Content starts

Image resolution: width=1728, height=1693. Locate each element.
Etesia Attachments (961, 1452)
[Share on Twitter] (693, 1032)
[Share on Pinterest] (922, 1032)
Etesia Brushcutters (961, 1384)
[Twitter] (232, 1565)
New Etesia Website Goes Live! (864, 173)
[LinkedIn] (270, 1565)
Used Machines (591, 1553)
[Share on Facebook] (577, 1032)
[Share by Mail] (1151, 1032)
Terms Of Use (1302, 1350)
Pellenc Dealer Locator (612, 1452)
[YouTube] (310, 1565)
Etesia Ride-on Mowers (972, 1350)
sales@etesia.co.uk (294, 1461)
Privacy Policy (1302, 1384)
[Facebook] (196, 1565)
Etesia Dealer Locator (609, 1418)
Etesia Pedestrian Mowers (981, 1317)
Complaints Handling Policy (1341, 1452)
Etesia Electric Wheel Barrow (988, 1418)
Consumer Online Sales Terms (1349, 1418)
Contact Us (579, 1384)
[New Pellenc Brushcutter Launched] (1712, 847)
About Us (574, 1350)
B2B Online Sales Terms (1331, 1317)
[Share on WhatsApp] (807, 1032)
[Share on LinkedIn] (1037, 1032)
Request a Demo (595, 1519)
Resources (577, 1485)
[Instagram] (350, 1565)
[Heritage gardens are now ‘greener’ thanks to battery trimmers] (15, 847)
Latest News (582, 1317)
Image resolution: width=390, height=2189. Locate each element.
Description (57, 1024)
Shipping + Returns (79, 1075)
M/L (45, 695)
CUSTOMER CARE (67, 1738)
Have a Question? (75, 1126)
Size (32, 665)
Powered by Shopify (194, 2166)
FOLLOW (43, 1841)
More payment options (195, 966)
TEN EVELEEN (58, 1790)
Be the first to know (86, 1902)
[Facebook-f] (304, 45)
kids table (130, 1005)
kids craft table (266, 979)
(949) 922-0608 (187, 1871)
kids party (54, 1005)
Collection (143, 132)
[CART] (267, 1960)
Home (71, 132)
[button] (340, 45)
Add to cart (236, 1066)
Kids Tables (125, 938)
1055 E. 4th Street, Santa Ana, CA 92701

Content ends

What this task involves -> Repeat the records. Match them exactly.

Answer for this exercise ->
Image resolution: width=1728, height=1693. Locate each element.
Etesia Attachments (961, 1452)
[Share on Twitter] (693, 1032)
[Share on Pinterest] (922, 1032)
Etesia Brushcutters (961, 1384)
[Twitter] (232, 1565)
New Etesia Website Goes Live! (864, 173)
[LinkedIn] (270, 1565)
Used Machines (591, 1553)
[Share on Facebook] (577, 1032)
[Share by Mail] (1151, 1032)
Terms Of Use (1302, 1350)
Pellenc Dealer Locator (612, 1452)
[YouTube] (310, 1565)
Etesia Ride-on Mowers (972, 1350)
sales@etesia.co.uk (294, 1461)
Privacy Policy (1302, 1384)
[Facebook] (196, 1565)
Etesia Dealer Locator (609, 1418)
Etesia Pedestrian Mowers (981, 1317)
Complaints Handling Policy (1341, 1452)
Etesia Electric Wheel Barrow (988, 1418)
Consumer Online Sales Terms (1349, 1418)
Contact Us (579, 1384)
[New Pellenc Brushcutter Launched] (1712, 847)
About Us (574, 1350)
B2B Online Sales Terms (1331, 1317)
[Share on WhatsApp] (807, 1032)
[Share on LinkedIn] (1037, 1032)
Request a Demo (595, 1519)
Resources (577, 1485)
[Instagram] (350, 1565)
[Heritage gardens are now ‘greener’ thanks to battery trimmers] (15, 847)
Latest News (582, 1317)
Image resolution: width=390, height=2189. Locate each element.
Description (57, 1024)
Shipping + Returns (79, 1075)
M/L (45, 695)
CUSTOMER CARE (67, 1738)
Have a Question? (75, 1126)
Size (32, 665)
Powered by Shopify (194, 2166)
FOLLOW (43, 1841)
More payment options (195, 966)
TEN EVELEEN (58, 1790)
Be the first to know (86, 1902)
[Facebook-f] (304, 45)
kids table (130, 1005)
kids craft table (266, 979)
(949) 922-0608 (187, 1871)
kids party (54, 1005)
Collection (143, 132)
[CART] (267, 1960)
Home (71, 132)
[button] (340, 45)
Add to cart (236, 1066)
Kids Tables (125, 938)
1055 E. 4th Street, Santa Ana, CA 92701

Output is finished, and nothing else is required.